During a blustery autumn storm, the tailwinds of a hurricane, the wind whipped through the woodshed and stirred up some of the papers, littering them around the property. Each day we would pluck a few — a strange harvest of stories. Opinion columns about communists clinging to the blueberry bushes; by the smokehouse, a story of a man dying because a segregated hospital refused him treatment; in the kale I found the price of cotton: 36 cents per 1-inch middling. I would nibble on these stories, roll them over in my mind, then bury their empty husks beneath a pile of oak leaves.
Then a keeper appeared to Michael in the grass between the old well and the pecan tree. The front page of the Athens Banner-Herald from May 16, 1947 read, "State Seeks Death Sentence For All 31 Lynchers." He lifted the dampened page and laid it to dry on the dining room table. The article gave graphic details and ample evidence, including confessions and incriminating accusations from the taxicab drivers who killed Willie Earle to avenge the fatal stabbing of a cab driver named Thomas Brown. Arrested, then almost immediately kidnapped from jail, Earle had no opportunity to stand trial - his guilt or innocence never proven. The cab drivers behavior followed a recognizable ritual of extrajudicial killing that terrorized African American communities throughout the South from the 1870s through the 1940s. When the paper dried out, I tucked it away on the bookshelf. I thought about rifling through the stack for the follow-up paper, or I could have done a quick internet search to know what date the trial ended and the dismal outcome. Instead, I set the incomplete story on the shelf for another day.

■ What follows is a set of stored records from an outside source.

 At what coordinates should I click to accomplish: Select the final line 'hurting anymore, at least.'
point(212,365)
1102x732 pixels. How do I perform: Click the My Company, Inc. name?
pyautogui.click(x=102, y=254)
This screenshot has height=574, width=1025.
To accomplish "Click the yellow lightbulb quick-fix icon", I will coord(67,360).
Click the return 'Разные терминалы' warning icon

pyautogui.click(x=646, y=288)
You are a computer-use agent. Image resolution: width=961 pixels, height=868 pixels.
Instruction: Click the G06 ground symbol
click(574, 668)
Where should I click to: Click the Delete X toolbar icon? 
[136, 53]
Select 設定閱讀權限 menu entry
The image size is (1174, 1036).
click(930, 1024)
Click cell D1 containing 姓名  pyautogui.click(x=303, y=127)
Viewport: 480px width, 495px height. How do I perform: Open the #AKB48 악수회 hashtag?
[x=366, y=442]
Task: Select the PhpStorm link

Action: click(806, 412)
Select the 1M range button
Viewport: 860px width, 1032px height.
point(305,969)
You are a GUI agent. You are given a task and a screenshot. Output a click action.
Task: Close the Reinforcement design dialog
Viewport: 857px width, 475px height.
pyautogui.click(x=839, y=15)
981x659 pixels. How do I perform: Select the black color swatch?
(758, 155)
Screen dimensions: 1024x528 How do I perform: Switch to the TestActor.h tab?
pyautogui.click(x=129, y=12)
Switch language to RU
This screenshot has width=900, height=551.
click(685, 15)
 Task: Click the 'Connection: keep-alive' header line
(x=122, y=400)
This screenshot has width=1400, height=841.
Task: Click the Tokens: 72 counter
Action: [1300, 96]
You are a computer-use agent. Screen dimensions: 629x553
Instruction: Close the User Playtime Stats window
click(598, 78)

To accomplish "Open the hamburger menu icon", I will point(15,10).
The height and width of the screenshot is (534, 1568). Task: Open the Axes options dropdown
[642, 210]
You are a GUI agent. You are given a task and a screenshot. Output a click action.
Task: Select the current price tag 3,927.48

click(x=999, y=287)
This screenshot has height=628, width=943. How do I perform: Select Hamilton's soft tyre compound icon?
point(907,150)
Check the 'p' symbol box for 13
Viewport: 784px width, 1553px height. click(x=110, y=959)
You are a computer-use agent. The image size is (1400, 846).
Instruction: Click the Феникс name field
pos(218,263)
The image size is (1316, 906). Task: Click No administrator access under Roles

I told myself to look up Willie Earle’s story, but the holidays were upon us — I let the details of his murder and the fate of his killers fall to the wayside. Though I have been researching this area's violent history, it takes an emotional toll to read these tragic stories — a toll I was not yet ready to pay. I try to pace my consumption of tragic news, a privilege but also a form of soul preservation. But then, the rest of Earle’s story blew into our front yard one balmy Saturday in January.